- Records to use:
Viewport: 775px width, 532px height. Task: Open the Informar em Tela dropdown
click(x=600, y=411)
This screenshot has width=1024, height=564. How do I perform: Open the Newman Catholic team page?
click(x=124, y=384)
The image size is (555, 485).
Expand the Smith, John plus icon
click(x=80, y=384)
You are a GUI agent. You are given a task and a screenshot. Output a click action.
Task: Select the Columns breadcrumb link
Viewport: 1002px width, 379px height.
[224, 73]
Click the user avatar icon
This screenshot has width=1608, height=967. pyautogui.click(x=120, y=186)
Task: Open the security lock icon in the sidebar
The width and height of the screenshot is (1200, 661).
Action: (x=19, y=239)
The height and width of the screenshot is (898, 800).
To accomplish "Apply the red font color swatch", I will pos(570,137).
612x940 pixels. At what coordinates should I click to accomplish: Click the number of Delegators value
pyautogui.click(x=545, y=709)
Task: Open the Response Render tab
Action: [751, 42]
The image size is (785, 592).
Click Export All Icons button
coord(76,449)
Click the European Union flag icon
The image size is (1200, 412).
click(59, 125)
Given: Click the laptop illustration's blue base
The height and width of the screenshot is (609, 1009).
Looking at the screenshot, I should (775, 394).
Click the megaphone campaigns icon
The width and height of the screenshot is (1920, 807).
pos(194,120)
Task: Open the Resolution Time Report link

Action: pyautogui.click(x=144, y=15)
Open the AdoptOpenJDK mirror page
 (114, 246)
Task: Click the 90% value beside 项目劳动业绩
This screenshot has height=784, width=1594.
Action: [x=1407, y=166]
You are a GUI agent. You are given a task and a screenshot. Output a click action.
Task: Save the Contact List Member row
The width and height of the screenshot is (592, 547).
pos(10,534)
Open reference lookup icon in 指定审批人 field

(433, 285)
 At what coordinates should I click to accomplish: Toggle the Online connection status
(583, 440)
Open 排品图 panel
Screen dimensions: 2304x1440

- Your assignment: The data must be retyped in full, exactly as it reads.

- Answer:
Viewport: 775px width, 532px height. Task: Open the Informar em Tela dropdown
click(x=600, y=411)
This screenshot has width=1024, height=564. How do I perform: Open the Newman Catholic team page?
click(x=124, y=384)
The image size is (555, 485).
Expand the Smith, John plus icon
click(x=80, y=384)
You are a GUI agent. You are given a task and a screenshot. Output a click action.
Task: Select the Columns breadcrumb link
Viewport: 1002px width, 379px height.
[224, 73]
Click the user avatar icon
This screenshot has width=1608, height=967. pyautogui.click(x=120, y=186)
Task: Open the security lock icon in the sidebar
The width and height of the screenshot is (1200, 661).
Action: (x=19, y=239)
The height and width of the screenshot is (898, 800).
To accomplish "Apply the red font color swatch", I will pos(570,137).
612x940 pixels. At what coordinates should I click to accomplish: Click the number of Delegators value
pyautogui.click(x=545, y=709)
Task: Open the Response Render tab
Action: [751, 42]
The image size is (785, 592).
Click Export All Icons button
coord(76,449)
Click the European Union flag icon
The image size is (1200, 412).
click(59, 125)
Given: Click the laptop illustration's blue base
The height and width of the screenshot is (609, 1009).
Looking at the screenshot, I should (775, 394).
Click the megaphone campaigns icon
The width and height of the screenshot is (1920, 807).
pos(194,120)
Task: Open the Resolution Time Report link

Action: pyautogui.click(x=144, y=15)
Open the AdoptOpenJDK mirror page
 (114, 246)
Task: Click the 90% value beside 项目劳动业绩
This screenshot has height=784, width=1594.
Action: [x=1407, y=166]
You are a GUI agent. You are given a task and a screenshot. Output a click action.
Task: Save the Contact List Member row
The width and height of the screenshot is (592, 547).
pos(10,534)
Open reference lookup icon in 指定审批人 field

(433, 285)
 At what coordinates should I click to accomplish: Toggle the Online connection status
(583, 440)
Open 排品图 panel
Screen dimensions: 2304x1440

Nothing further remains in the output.